23rd December 2013, 11 min read

Even faster bitmap decoding

13 thoughts on “Even faster bitmap decoding”

KWillets says:

December 23, 2013 at 1:04 pm

For the lab, why not just use a table for the rightmost 8 bits or so? Something like

while(val) {
lsb = table[val&255];
if( lsb < 9 ) {
output lsb-1;
val >>= lsb;
} else val >>= 8;
}

Basically the table is 1+the position of the 1 in the byte, 9 for the 0x00 edge case (maybe some other test would work better for that). You only waste a loop 1/256th of the time.
Daniel Lemire says:

December 23, 2013 at 2:00 pm

@KWillets

I understand that you are trying to improve the identification of the least significant bit. This is equivalent to improving the implementation of Java’s Long.numberOfTrailingZeros. I think if you can do this, you could become semi-famous.

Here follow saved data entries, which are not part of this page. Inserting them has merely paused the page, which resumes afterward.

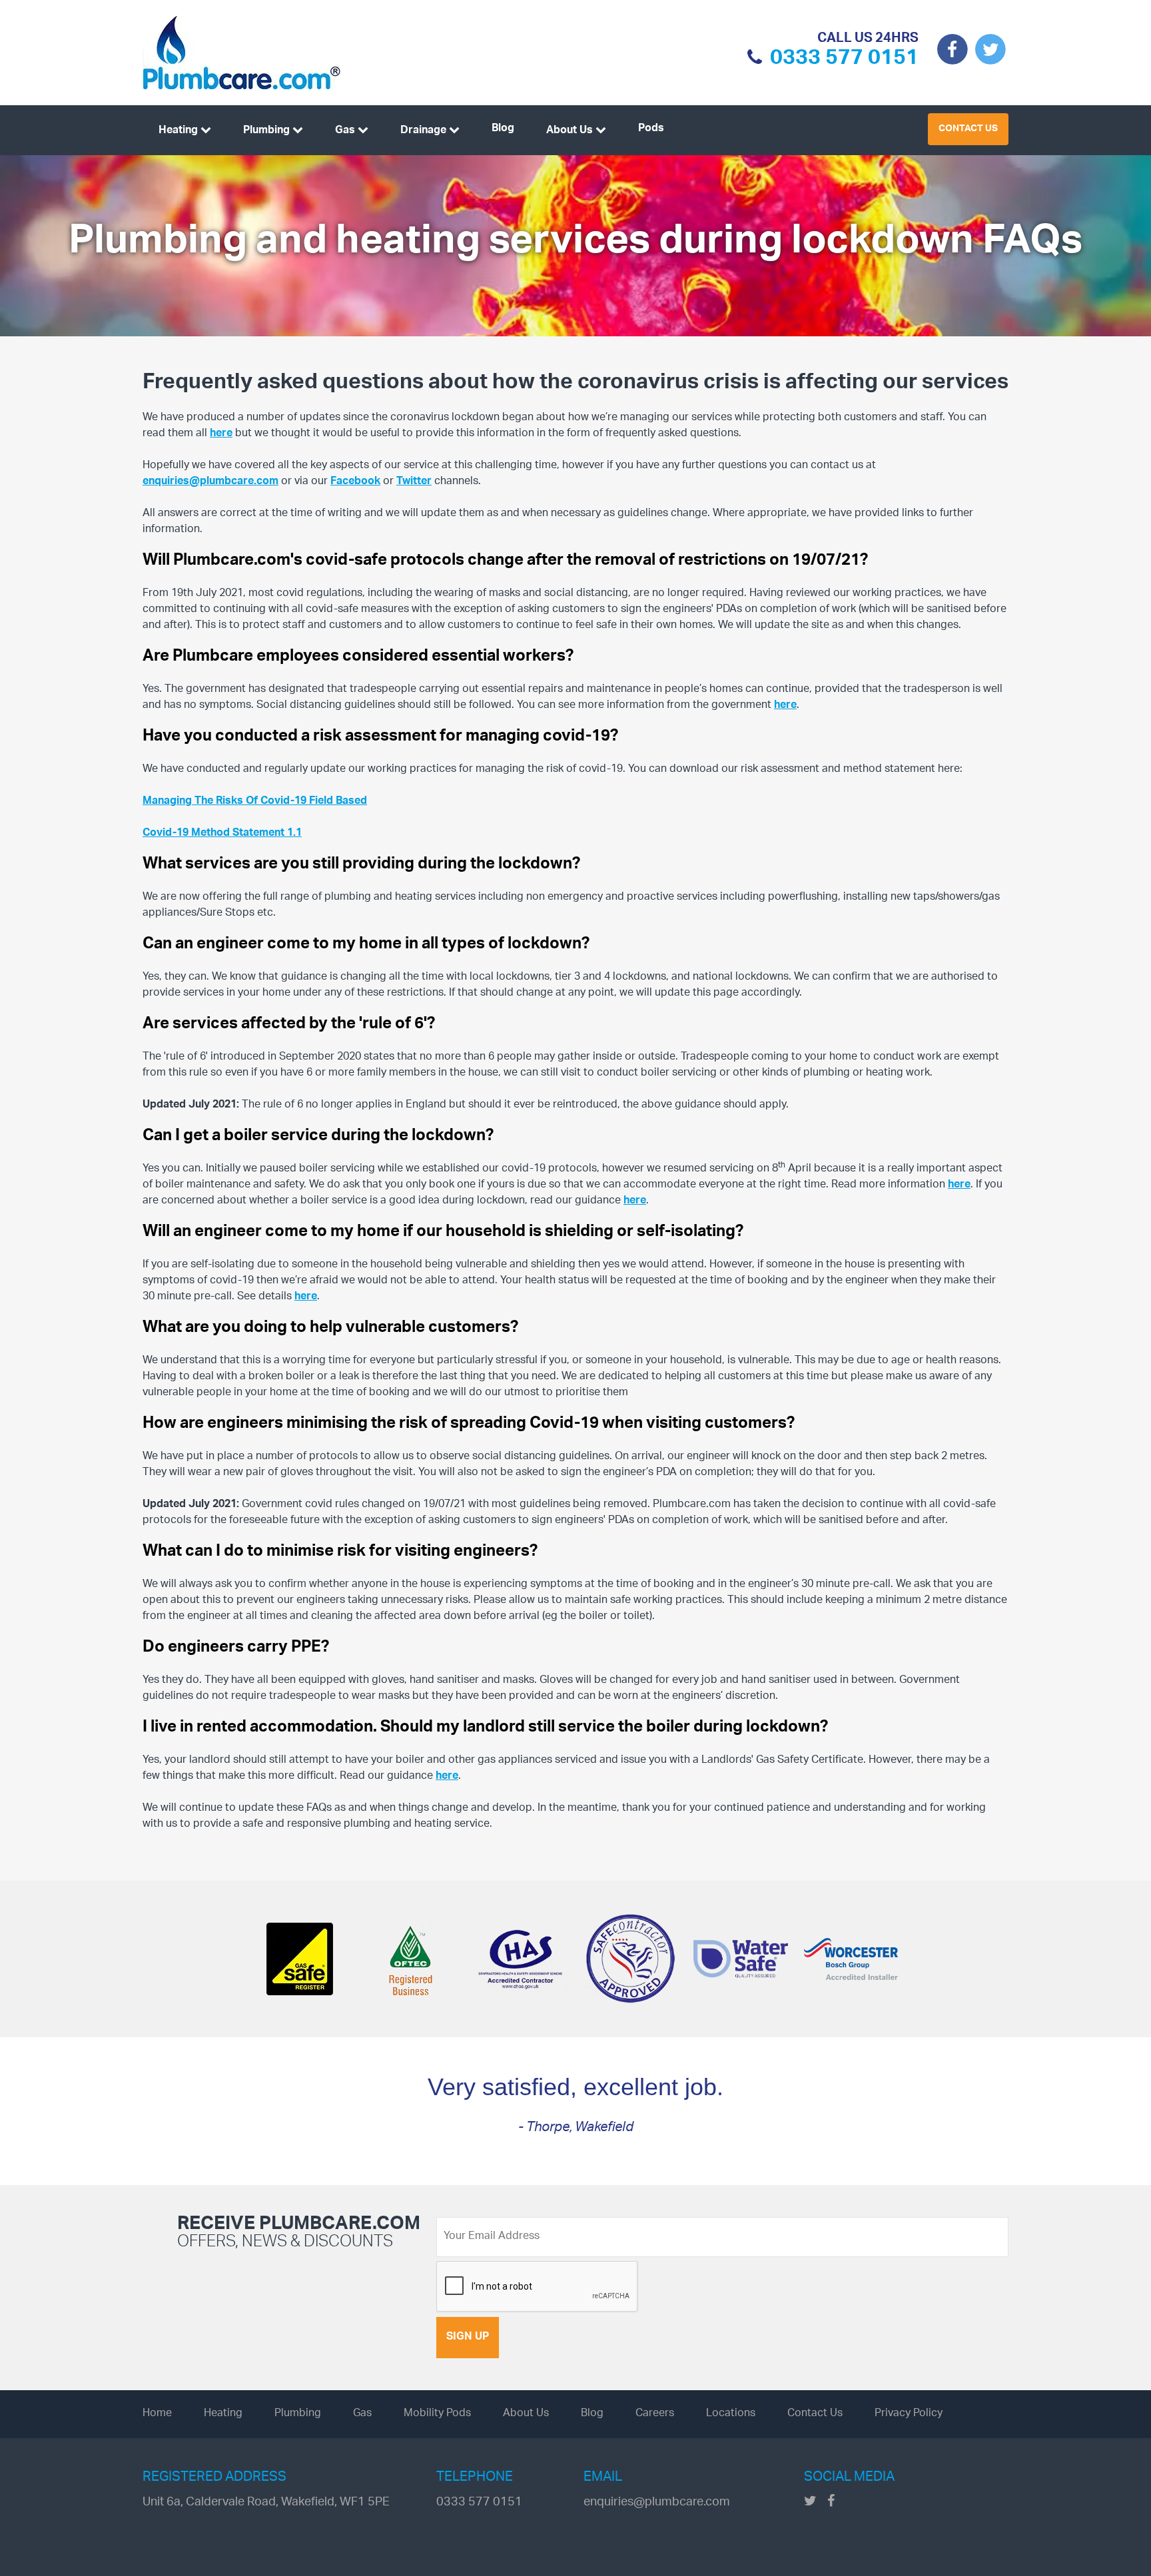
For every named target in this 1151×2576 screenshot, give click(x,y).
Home (157, 2414)
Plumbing (266, 131)
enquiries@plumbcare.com (210, 482)
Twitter (414, 482)
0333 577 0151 (844, 60)
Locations (730, 2414)
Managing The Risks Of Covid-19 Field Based (255, 801)
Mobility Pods (437, 2414)
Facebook (355, 482)
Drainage (423, 131)
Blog (503, 129)
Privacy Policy (909, 2414)
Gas (345, 131)
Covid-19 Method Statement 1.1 (222, 833)
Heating (178, 131)
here (221, 434)
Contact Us (968, 129)
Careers (654, 2414)
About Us (569, 131)
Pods (651, 129)
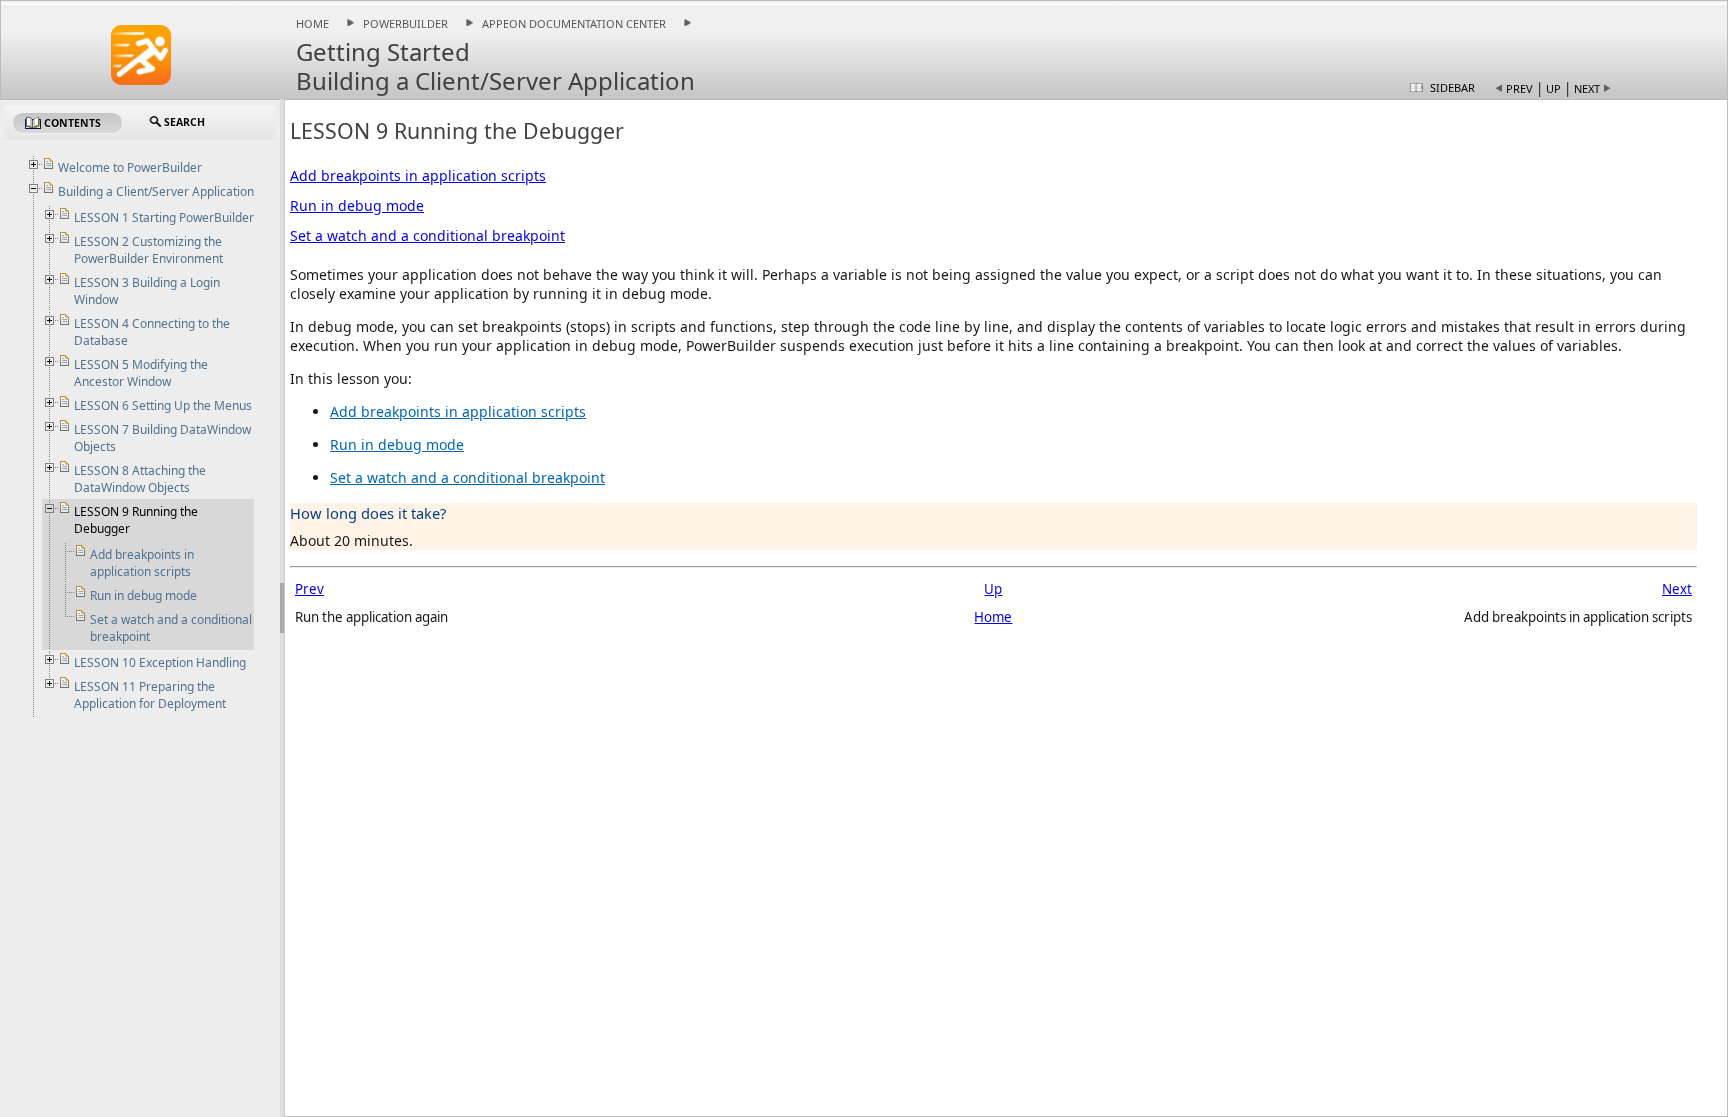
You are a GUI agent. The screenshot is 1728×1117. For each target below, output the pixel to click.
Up (1553, 88)
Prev (1519, 88)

I am suspicious about your memoization approach because a table made of 256 integers is quite large. Accessing such a table is likely slow compared to basic integer operations.
KWillets says:

December 23, 2013 at 3:41 pm

Most library implementations stay away from table-based approaches for obvious reasons: the tables are large, and the first call will stall while the cache lines are read in. However if you’ve determined that this function is going to be called heavily then some judicious use of tables or enumerative switch statements is called for.

The actual table size is tiny since the values are 0-7 or so (on second thought I would handle 0x00 in code and not as an extra table value). A 16-way table would fit into 32 bits.

Another (long known) method I’ve used in C is simply to convert to float and mask/shift the exponent to get the high bit. I’m not sure how far you’re willing to go with this (SSE?), but hacky solutions are many.
Daniel Lemire says:

December 23, 2013 at 4:19 pm

@KWillets

Can you spell out your approach again for me? I just don’t understand what you have in mind. Note that we work with 64-bit words. I suppose you can take your 64-bit words and iterate over them as 8 x 8-bit words but I fear this will introduce quite a bit of expensive branching.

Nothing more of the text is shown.